SCOTT
All right, Mr. Spock, I'm now opening the access panel to the magnetic flow valve itself. Keep your eye on the dial. If there's a jump in magnetic flow you must jettison me and the entire matter-antimatter nacelle immediately. It will blow in two seconds after the rupture of the magnetic field.
I am beginning to think that maybe the "nacelles," include the secondary hull in this sense. One engine pod is the "anti-matter nacelle," one is the "matter nacelle," and the secondary hull is the "matter-anti-matter nacelle." Then all those various version from dialogue would make sense.

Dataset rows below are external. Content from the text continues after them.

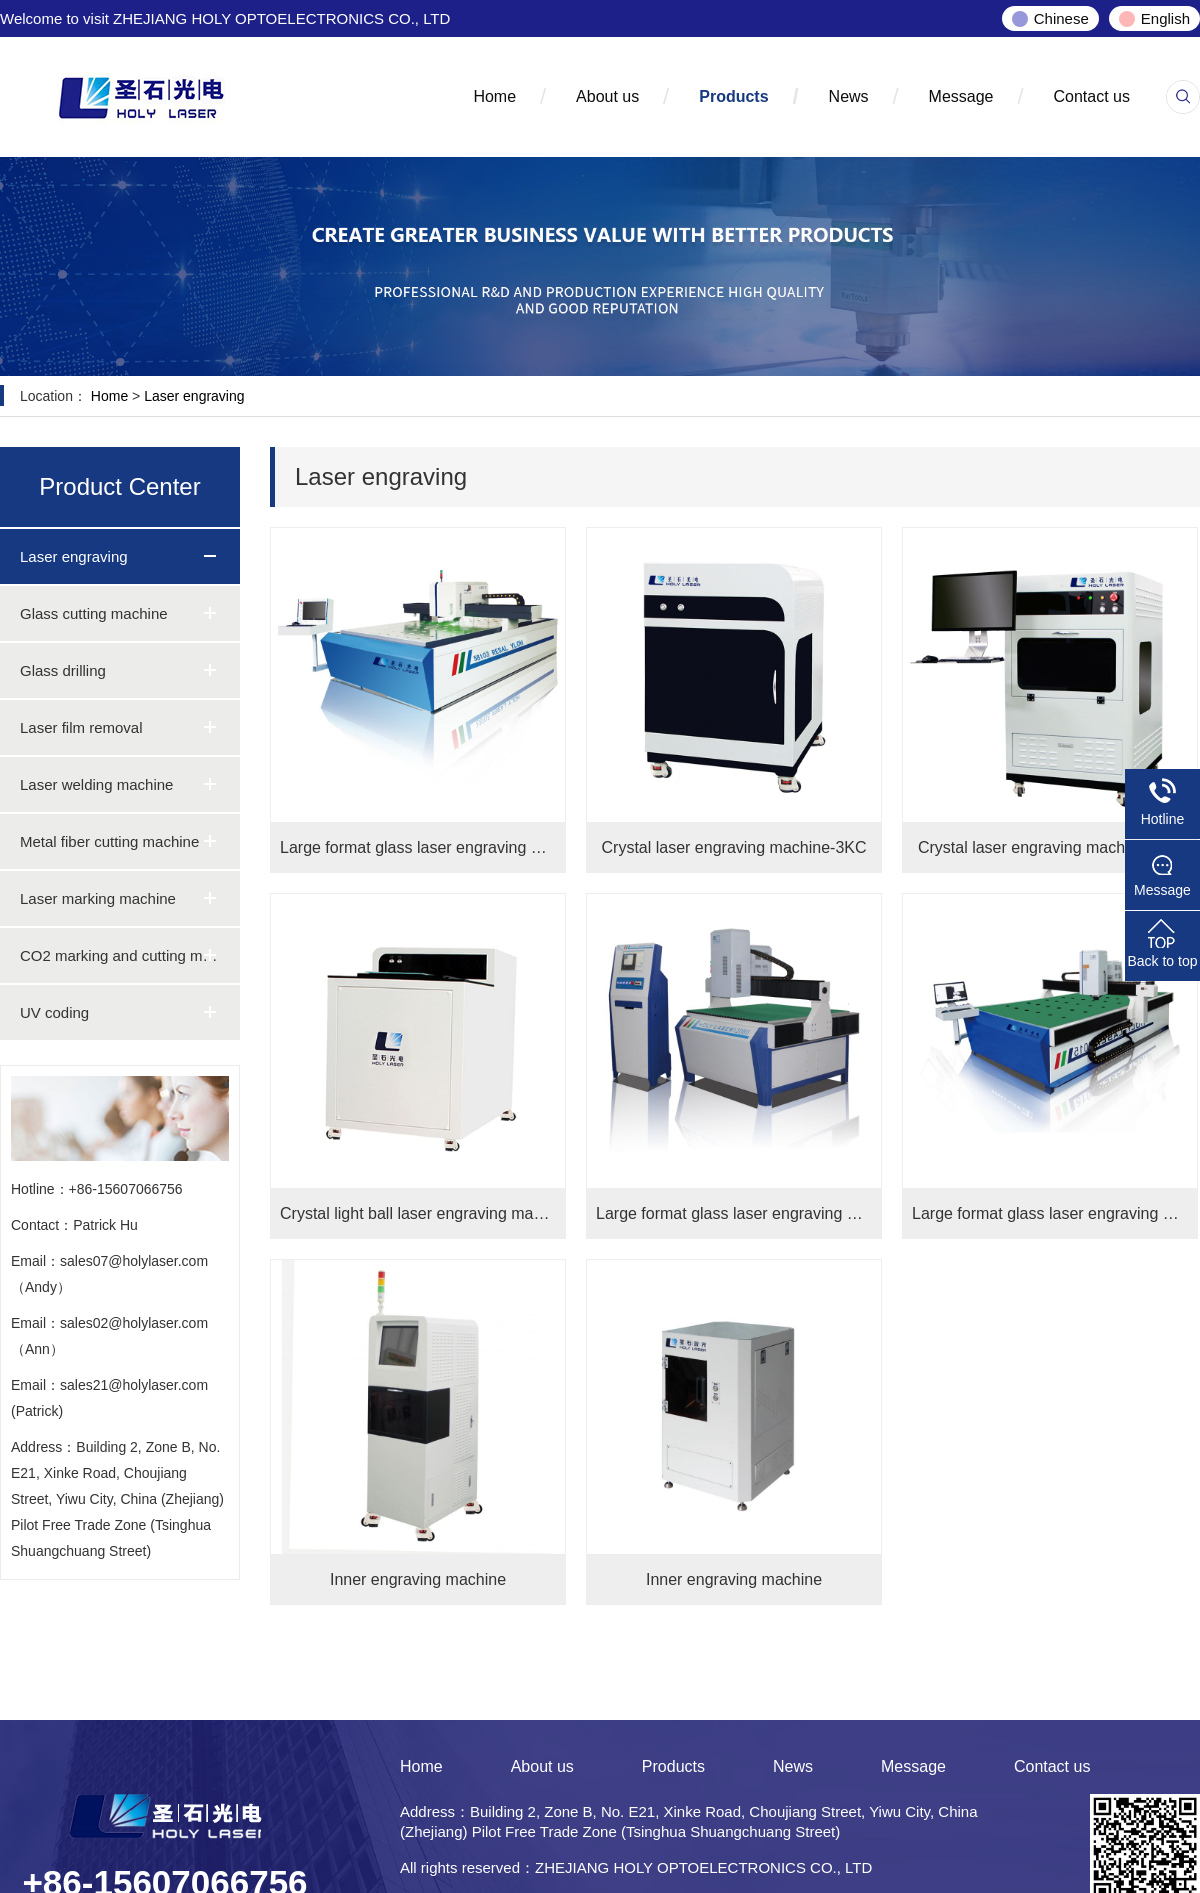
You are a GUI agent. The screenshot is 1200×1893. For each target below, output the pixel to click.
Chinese (1061, 18)
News (849, 96)
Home (494, 96)
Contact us (1092, 96)
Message (961, 96)
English (1165, 18)
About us (607, 96)
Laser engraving (194, 396)
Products (733, 96)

If you think about it, there is no reason for intraship beaming to be dangerous, if beaming over to a space station or down to a planet is routine. All beaming requires pinpoint accuracy, or else your feet might be melded into the ground when you arrive.
b) it only being dangerous to beam intraship when the ship is careening out of control at unsafe velocities.
Perhaps transporters are farsighted. To beam within the ship you need to use the special "reading glasses" mode. More seriously, it occurs to me that the transporter emitters are aimed away from the hull (one would assume), so they would have to beam backwards through themselves to materialize someone not on the pad inside the ship.
I'm going with the idea that intra-ship beaming is hard when the ship is at warp. They even have trouble beaming at warp from ship-to-ship early in TNG, because of the precision needed. So maybe the same thing applies when beaming within ones own ship at warp?